Deep Learning and Computer Vision: Converting Models for the Wolfram Neural Net Repository
December 6, 2018 — Tuseeta Banerjee, Research Scientist, Machine Learning
Julian Francis, a longtime user of the Wolfram Language, contacted us with a potential submission for the Wolfram Neural Net Repository. The Wolfram Neural Net Repository consists of models that researchers at Wolfram have either trained in house or converted from the original code source, curated, thoroughly tested and finally have rendered the output in a very rich computable knowledge format. Julian was our very first user to go through the process of converting and testing the nets.
We thought it would be interesting to interview him on the entire process of converting the models for the repository so that he could share his experiences and future plans to inspire others.
How did you become interested in computer vision and deep learning?
As a child, I was given a ZX81 (an early British home computer). Inspired by sci-fi television programs, I became fascinated by the idea of endowing the ZX81 with artificial intelligence. This was a somewhat ambitious goal for a computer with 1 KB of RAM! By the time I was at university, I felt that general AI was too hard and ill-defined to make good progress on, so I turned my attention to computer vision. I took the view that by studying computer vision, a field with a more clearly defined objective, we might learn some principles along the way that would be relevant to artificial intelligence. At that time, I was interested in what would now be called deformable part models.
After university I was busy developing my career in IT, and my interest in AI and computer vision waned a little until around 2006, when I stumbled on a book by David MacKay on inference theory and pattern recognition. The book dealt extensively with probabilistic graphical models, which I thought might have strong applications in computer vision (particularly placing deformable part models on a more rigorous mathematical basis). However, in practice I found it was still difficult to build good models, and defining probability distributions over pixels seemed exceptionally challenging. I did keep up my interest in the field, but around 2015 I became aware that major progress in this area was being made by deep learning models (the modern terminology for describing neural networks, with a particular emphasis on having many layers in the network), so I was intrigued by this new approach. In 2016, I’d written a small deep learning library in Mathematica (now retired) to validate those ideas. It would be considered relatively simple by modern standards, but it was good enough to train models such as MNIST, CIFAR-10, basic face detection, etc.
How did you find out about the Wolfram Neural Net Repository?
I first came across the repository in a blog by Stephen Wolfram earlier this year. I am a regular reader of his blogs, and find them helpful for keeping up with the latest developments and understanding how they fit in with the overall framework of the Wolfram Language.
In your opinion, how does the Wolfram Neural Net Repository compare with other model libraries?
The Wolfram Neural Net Repository has a wide range of high-quality models available covering topics such as speech recognition, language modeling and computer vision. The computer vision models (my particular interest) are extensive and include classification, object detection, keypoint detection, mask detection and style transfer models.

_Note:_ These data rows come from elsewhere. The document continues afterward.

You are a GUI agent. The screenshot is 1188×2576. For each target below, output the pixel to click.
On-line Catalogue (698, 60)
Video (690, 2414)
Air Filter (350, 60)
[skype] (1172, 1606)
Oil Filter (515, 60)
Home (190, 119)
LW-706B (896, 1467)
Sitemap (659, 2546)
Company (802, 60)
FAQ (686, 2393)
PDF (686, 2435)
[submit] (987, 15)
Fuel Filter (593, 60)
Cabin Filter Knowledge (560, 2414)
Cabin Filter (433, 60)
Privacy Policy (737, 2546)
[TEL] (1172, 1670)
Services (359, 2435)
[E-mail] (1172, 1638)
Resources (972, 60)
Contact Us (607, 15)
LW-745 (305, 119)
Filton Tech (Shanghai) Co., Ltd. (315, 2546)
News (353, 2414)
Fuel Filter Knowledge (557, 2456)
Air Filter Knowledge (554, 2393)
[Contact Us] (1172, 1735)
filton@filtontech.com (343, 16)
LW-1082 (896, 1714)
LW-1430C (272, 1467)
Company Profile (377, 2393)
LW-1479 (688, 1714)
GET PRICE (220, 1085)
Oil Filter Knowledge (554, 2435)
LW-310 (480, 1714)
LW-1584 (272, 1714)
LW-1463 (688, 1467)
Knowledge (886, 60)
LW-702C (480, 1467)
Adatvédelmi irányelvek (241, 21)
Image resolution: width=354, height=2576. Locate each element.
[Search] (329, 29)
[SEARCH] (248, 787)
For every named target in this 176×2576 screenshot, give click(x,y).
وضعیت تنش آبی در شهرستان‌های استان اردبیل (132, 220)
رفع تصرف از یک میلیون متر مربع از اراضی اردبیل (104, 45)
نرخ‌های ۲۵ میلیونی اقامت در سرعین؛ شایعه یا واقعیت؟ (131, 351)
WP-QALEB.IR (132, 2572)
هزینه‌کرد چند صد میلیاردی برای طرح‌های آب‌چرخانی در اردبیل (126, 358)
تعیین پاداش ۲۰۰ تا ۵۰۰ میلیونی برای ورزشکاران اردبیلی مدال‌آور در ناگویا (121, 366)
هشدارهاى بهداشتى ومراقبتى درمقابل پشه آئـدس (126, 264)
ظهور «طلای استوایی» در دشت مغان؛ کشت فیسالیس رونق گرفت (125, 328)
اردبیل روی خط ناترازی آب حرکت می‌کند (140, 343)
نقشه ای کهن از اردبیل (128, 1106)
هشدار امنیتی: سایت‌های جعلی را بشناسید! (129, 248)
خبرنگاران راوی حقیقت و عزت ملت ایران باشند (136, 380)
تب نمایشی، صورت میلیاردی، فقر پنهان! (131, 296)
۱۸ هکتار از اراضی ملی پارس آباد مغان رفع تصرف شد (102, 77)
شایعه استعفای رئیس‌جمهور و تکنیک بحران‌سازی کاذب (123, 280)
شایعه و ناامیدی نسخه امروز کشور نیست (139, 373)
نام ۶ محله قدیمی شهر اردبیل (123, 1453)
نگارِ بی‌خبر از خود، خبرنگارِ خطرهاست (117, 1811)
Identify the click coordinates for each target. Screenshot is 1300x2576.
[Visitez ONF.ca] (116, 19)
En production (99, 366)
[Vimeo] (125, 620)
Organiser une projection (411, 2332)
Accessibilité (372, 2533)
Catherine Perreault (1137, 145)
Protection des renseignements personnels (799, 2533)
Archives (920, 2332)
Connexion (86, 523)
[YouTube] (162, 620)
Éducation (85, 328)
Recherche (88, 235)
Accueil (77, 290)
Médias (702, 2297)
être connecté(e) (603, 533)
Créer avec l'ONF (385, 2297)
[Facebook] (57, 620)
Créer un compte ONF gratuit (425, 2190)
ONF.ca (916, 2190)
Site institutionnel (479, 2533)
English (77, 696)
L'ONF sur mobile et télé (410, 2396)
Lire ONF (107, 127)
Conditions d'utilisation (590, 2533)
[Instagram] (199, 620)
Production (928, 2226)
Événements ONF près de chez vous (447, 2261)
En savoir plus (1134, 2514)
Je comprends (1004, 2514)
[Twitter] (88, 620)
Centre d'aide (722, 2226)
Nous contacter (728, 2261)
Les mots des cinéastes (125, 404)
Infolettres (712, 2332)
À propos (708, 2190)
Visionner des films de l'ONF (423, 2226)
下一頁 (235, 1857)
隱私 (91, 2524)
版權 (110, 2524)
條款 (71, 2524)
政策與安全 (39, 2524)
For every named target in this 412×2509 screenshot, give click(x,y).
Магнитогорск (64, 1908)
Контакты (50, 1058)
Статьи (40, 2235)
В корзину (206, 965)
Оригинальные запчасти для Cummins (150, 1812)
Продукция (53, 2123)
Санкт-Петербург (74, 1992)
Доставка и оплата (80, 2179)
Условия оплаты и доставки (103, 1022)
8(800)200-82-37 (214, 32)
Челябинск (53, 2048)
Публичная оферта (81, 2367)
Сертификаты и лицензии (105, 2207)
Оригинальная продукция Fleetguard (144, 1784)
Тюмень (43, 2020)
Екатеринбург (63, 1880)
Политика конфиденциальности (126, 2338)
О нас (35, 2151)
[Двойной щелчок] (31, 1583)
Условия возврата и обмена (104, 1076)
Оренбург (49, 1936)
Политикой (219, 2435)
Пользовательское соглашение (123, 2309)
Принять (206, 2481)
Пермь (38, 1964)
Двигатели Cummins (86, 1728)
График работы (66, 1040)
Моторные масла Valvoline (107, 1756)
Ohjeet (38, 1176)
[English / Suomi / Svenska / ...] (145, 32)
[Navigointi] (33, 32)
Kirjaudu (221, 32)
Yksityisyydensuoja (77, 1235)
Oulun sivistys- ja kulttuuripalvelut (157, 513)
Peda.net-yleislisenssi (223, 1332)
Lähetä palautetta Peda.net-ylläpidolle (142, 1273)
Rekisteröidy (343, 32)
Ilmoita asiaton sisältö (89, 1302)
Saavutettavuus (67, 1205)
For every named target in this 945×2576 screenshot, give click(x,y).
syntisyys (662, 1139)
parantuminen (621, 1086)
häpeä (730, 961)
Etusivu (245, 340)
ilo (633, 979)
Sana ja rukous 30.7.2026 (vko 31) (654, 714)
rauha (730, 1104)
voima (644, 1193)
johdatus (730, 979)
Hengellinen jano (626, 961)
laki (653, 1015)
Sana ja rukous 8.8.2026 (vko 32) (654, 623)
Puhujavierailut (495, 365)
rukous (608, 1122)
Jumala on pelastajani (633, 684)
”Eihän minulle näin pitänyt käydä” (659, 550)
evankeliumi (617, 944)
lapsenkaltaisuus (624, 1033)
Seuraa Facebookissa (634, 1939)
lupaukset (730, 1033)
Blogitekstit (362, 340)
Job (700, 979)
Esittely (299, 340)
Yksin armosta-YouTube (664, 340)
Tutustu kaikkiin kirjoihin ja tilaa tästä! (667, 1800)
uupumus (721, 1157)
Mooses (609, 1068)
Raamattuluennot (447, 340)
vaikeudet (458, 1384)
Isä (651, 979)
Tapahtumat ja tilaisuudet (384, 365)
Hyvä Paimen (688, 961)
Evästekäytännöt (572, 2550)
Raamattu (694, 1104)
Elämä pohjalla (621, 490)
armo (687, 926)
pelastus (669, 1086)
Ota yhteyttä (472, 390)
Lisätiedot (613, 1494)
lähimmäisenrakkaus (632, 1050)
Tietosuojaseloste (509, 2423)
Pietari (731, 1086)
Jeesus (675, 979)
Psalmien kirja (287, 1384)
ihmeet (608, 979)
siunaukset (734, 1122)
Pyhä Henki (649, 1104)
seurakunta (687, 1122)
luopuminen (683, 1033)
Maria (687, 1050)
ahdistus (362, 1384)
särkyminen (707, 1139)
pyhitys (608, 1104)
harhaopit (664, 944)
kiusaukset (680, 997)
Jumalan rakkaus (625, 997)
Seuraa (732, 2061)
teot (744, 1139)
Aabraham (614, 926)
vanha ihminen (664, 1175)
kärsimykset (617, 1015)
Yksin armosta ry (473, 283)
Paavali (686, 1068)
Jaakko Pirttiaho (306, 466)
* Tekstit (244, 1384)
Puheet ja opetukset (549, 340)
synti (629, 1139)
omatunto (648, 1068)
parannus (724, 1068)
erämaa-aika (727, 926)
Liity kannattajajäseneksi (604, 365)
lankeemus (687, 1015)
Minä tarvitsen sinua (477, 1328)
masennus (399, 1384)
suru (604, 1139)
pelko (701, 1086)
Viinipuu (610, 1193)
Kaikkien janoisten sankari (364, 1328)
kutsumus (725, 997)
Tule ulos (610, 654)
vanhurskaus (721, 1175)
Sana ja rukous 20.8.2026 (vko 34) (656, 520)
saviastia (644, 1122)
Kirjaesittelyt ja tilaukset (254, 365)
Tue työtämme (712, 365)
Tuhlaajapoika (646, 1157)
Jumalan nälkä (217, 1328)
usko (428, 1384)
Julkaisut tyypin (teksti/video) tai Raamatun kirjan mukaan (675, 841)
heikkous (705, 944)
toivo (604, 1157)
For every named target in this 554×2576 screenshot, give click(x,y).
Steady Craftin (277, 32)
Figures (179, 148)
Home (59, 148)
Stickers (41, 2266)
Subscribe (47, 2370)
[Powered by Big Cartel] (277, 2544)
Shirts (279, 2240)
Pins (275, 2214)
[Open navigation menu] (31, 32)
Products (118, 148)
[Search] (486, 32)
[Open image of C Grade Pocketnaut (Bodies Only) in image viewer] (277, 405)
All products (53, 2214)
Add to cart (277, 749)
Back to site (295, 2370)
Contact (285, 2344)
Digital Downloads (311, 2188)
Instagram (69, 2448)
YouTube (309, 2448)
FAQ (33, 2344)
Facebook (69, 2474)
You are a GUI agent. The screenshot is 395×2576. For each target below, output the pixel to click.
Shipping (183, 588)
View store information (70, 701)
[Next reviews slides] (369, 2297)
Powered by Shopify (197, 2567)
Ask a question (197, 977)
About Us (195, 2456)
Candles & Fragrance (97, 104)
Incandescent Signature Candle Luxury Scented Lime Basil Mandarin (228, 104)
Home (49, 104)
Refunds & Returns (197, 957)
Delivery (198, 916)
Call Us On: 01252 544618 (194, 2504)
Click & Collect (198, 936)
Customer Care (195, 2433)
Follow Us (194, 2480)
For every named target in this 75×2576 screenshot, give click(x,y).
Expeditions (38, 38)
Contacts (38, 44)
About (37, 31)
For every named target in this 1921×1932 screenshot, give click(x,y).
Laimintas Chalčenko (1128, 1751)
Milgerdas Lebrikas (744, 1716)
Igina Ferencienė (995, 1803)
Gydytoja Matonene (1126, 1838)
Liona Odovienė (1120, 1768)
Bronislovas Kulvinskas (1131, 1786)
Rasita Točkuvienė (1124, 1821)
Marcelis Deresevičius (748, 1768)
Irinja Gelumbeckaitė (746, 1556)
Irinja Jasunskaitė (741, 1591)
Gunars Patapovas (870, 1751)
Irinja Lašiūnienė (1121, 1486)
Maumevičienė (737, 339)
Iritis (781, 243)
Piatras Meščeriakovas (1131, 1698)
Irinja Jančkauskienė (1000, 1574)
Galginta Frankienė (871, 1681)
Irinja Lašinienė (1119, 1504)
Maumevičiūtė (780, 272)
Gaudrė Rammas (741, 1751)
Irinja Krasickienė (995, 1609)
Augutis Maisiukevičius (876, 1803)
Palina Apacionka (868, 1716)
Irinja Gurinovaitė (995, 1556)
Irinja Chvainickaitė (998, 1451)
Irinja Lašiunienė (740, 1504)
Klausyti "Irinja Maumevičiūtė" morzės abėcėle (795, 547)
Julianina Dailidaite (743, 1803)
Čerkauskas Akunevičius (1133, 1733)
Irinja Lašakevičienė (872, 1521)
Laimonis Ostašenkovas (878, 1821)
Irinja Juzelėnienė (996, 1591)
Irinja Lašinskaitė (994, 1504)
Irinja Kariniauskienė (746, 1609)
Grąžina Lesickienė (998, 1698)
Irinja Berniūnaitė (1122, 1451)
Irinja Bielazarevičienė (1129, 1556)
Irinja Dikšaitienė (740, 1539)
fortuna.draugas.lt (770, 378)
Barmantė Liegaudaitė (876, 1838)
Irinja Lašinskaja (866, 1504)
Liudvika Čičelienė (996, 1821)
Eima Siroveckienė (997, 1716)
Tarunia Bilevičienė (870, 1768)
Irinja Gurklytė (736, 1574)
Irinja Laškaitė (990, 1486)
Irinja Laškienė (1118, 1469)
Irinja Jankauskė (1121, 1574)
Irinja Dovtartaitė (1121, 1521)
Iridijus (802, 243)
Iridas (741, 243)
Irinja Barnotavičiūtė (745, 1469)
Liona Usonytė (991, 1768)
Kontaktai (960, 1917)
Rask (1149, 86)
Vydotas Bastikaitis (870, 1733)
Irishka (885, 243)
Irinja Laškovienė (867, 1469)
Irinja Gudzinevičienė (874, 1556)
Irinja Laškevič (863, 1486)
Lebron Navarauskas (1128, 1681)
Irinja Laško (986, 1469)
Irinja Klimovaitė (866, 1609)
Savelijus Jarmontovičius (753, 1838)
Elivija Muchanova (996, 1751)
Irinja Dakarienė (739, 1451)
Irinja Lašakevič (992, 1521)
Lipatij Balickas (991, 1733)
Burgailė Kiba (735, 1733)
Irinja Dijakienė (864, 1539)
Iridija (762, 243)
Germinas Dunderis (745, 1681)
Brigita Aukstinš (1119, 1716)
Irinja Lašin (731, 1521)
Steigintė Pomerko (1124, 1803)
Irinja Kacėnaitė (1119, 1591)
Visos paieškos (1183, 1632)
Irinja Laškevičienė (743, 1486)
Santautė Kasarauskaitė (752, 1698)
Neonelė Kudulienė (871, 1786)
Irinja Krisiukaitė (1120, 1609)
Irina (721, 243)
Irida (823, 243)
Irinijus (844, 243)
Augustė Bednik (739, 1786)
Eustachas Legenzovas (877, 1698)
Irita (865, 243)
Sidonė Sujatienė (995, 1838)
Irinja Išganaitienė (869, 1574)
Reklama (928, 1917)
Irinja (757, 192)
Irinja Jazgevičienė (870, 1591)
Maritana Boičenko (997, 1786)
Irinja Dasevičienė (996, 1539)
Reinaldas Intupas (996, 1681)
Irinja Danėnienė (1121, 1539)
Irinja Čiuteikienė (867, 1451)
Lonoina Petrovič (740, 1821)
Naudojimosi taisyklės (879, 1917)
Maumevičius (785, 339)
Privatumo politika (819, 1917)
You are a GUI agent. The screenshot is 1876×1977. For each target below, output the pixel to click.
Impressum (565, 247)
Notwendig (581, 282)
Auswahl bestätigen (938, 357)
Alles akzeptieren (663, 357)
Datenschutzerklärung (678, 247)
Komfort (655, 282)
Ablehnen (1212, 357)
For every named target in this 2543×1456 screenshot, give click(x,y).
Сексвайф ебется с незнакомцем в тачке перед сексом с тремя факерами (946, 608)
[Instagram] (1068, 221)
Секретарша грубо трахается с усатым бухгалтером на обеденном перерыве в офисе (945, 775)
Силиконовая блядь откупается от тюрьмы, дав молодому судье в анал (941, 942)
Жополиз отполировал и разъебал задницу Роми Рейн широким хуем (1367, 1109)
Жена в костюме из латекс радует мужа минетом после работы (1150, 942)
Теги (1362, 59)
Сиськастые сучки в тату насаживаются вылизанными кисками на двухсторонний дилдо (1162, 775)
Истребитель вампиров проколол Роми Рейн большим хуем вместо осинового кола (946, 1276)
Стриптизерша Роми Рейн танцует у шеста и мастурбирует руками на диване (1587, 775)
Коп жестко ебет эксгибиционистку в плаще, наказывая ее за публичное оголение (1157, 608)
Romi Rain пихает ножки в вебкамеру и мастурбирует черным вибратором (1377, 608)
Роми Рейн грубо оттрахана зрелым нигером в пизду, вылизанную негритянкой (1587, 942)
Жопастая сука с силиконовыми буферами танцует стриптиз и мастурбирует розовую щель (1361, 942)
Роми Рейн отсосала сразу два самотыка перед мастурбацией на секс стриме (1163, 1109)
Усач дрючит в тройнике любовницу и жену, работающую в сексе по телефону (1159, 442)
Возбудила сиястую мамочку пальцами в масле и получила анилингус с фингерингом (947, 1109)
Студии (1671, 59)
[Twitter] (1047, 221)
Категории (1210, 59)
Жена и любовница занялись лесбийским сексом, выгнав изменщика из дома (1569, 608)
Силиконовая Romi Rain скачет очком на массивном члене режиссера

I find the Wolfram Neural Net Repository to be very well organized, and it’s straightforward to find relevant models. The models are very user friendly; a model can be loaded in a single line of code. The documentation is also very helpful with straightforward examples showing you how to use the models. From the time you identify a model in the relevant repository, you can be up, running and using that model against your own data/images within a matter of minutes.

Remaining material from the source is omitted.